Now nick the trachea about one quarter of the way down from the head, and caudally insert a cannula attached to a one milliliter syringe pre-loaded with one milliliter of PBS into the trachea. Push the volume into the lungs, slowly, allowing all of the lobes to inflate. Then pull the volume back out with the syringe and pool the collected washes in a 15 milliliter tube, on ice.
At the appropriate experimental end point, collect the blood from the left ventricle and transfer it into a heparinized tube to avoid clotting. Then harvest all of the lung lobes in a 15 milliliter tube containing five milliliters of PBS, and the spleen in a 15 milliliter tube containing two milliliters of PBS. Next, use individual, disposable homogenizers per sample, to macerate the tissues on ice, followed by serial dilution of the tissue slurries.
Plate the dilutions, in duplicate, on separate sides of a single TSA plate, and allow the samples to, briefly, dry. Then invert the plates and culture the samples in a static 37 degrees Celsius incubator overnight, averaging the bacterial colonies from both sides of the plate and from each dilution the next morning. At 2000 CFU of K.pneumoniae, mice, typically, begin to demonstrate clinical symptoms 12 to 24 hours post infection.

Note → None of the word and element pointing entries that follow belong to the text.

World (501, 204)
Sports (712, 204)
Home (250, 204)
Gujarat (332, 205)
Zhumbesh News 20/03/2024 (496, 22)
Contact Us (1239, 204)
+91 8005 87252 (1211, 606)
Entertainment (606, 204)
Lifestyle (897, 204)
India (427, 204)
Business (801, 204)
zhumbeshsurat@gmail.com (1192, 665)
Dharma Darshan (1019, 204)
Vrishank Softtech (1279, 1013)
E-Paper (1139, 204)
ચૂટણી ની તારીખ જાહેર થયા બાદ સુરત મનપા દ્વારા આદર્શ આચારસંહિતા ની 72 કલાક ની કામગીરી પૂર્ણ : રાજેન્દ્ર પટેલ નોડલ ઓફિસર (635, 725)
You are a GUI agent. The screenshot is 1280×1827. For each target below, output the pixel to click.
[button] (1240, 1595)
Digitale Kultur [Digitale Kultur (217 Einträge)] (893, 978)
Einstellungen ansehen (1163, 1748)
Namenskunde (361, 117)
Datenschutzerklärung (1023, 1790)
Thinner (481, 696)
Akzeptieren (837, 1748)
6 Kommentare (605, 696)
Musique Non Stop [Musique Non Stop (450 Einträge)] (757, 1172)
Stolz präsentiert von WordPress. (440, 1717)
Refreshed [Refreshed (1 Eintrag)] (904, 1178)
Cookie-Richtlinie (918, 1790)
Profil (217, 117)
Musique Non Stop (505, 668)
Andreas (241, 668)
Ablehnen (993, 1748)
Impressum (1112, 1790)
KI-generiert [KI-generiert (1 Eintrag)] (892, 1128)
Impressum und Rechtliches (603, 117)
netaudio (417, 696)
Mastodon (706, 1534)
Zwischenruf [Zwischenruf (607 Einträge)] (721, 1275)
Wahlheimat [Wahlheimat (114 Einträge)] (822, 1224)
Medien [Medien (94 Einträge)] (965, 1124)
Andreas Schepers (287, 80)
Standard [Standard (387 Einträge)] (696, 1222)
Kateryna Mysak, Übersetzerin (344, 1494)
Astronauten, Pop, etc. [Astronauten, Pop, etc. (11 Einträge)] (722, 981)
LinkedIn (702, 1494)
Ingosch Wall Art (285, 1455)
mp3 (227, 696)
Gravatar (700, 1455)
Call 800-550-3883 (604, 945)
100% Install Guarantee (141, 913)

Within 48 to 72 hours, many of the animals exhibit symptoms of illness and morbidity that are typically preceded by an average of 20 percent weight loss. An LD50 dose, however, allows the detection of both the relatively increased and decreased survival within the experimental group, and may be preferred for longer term studies. Lower respiratory tract infection with K.pneumoniae is characterized by a robust influx of leukocytes into the airway within six hours of infection, that peaks by 24 hours and is mostly represented by neutrophils.
Cytokines are detectable in the bronchoalveolar lavage fluid at both 24 and 48 hours post infection with K.pneumoniae, and provide insight into the lung microenvironment and its immune self-recruitment in response to bacterial invasion. The bacterial load in the lung, blood, and spleen, also dramatically increases between 24 and 48 hours of infection. Once mastered, the oropharyngeal aspiration method of lung infection can be done in just one to two minutes per mouse if it is performed properly.
While attempting this procedure, it is important to remember not to use an excessive aspiration volume. A 50 to 60 microliter volume typically works well for an eight to 12 week old mouse. Following this procedure, a variety of methods can be performed on the lung and peripheral tissues to allow the quantification of the immune response in pathogen clearance.
After watching this video you should have a good understanding of how to induce experimental bacterial pneumonia via oropharyngeal pathogen delivery and to determine the pathogen burden in mice. Don't forget that working with microbes can be hazardous and that basic BSL-2 precautions and practices should always be taken while preforming this procedure.